I learned how to love from my mother; those lessons continue.
I got to White Plains Hospital at 1:25 in the afternoon and I knew I was in trouble. My head was spinning. My legs felt like jelly. My face felt like it had been struck with a bat and I was nauseous. Still, I made from the parking garage to my mom’s room just in time to hear her tell my dad on the phone that her latest infusion costs $90,000. But, this drug could revive her kidney and prevent the need for a transplant.
I tried to hide the fact that I felt ill by showing off my newly dyed hair, asking my mom about her medications and her eating habits. But, she’s my mom and she could tell I wasn’t well. Within 20 minutes, she instructed my “fiancé” to get a bucket off her window sill for me to vomit in. I held it as my “fiancé” searched for a bathroom. When he got back, I took his arm and went to the restroom. By the time I emerged, I knew I wasn’t going to last much longer. My “fiancé” escorted me to back to the room to say goodbye.

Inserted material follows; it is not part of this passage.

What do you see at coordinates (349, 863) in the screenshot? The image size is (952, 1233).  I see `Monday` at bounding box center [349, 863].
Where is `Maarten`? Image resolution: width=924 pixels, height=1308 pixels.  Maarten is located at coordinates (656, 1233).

The next morning, my phone rang. My mother was calling from her hospital bed. She wasn’t complaining about the three lines in her neck, the port in her chest, or her fluids filled arms. She was concerned about me, my health. She waited until I told her how I was feeling to let me know there are signs that her internal bleeding has finally stopped after nearly a month.
I asked her why she didn’t lead with that bit of good news. She said she was calling to find out about me; that my well-being was more of a concern at that moment than her own. She reminded that true love, like between a mother and child, is selfless; it’s prioritizing the needs of other above our own when necessary.